§ WORK INSTRUCTIONS
This exercise calls for every line of the data below with the string "agent" in it.

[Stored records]
####################

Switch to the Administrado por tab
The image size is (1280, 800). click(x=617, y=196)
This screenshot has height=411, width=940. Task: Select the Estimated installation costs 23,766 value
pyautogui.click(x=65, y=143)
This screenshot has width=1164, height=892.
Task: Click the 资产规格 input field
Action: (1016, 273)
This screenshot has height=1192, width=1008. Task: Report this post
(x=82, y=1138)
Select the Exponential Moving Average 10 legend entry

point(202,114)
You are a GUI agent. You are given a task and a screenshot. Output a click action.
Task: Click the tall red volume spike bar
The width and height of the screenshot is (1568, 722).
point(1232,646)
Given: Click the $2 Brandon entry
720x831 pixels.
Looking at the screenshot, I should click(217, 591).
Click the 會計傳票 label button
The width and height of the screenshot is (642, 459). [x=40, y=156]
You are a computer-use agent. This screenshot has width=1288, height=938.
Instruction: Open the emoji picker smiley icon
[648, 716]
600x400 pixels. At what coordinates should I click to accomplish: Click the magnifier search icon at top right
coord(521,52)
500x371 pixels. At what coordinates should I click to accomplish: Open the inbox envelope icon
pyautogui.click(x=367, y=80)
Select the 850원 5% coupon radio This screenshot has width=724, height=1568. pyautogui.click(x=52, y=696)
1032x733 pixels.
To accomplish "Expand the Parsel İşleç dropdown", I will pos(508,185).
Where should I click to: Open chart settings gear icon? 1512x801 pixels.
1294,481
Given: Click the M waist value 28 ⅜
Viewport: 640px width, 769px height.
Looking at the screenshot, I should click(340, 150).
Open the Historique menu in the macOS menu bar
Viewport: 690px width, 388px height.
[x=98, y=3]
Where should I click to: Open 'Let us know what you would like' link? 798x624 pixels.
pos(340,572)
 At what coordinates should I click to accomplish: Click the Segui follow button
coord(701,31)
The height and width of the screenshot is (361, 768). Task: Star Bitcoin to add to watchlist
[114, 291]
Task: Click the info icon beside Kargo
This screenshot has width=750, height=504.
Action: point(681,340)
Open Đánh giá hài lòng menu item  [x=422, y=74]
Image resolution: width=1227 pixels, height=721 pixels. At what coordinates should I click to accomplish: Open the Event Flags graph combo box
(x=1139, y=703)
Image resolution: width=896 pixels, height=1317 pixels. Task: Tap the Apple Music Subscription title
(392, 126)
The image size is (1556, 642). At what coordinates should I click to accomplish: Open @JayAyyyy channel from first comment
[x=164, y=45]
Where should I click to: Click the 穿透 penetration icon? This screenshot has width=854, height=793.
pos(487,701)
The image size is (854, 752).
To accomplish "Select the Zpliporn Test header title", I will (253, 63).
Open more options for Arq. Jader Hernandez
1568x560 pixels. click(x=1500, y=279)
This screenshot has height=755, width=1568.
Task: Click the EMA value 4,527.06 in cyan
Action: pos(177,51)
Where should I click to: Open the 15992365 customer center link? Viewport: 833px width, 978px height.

####################

§ SOLUTION BELOW
You are a GUI agent. You are given a task and a screenshot. Output a click action.
You are a computer-use agent. This screenshot has width=1288, height=938.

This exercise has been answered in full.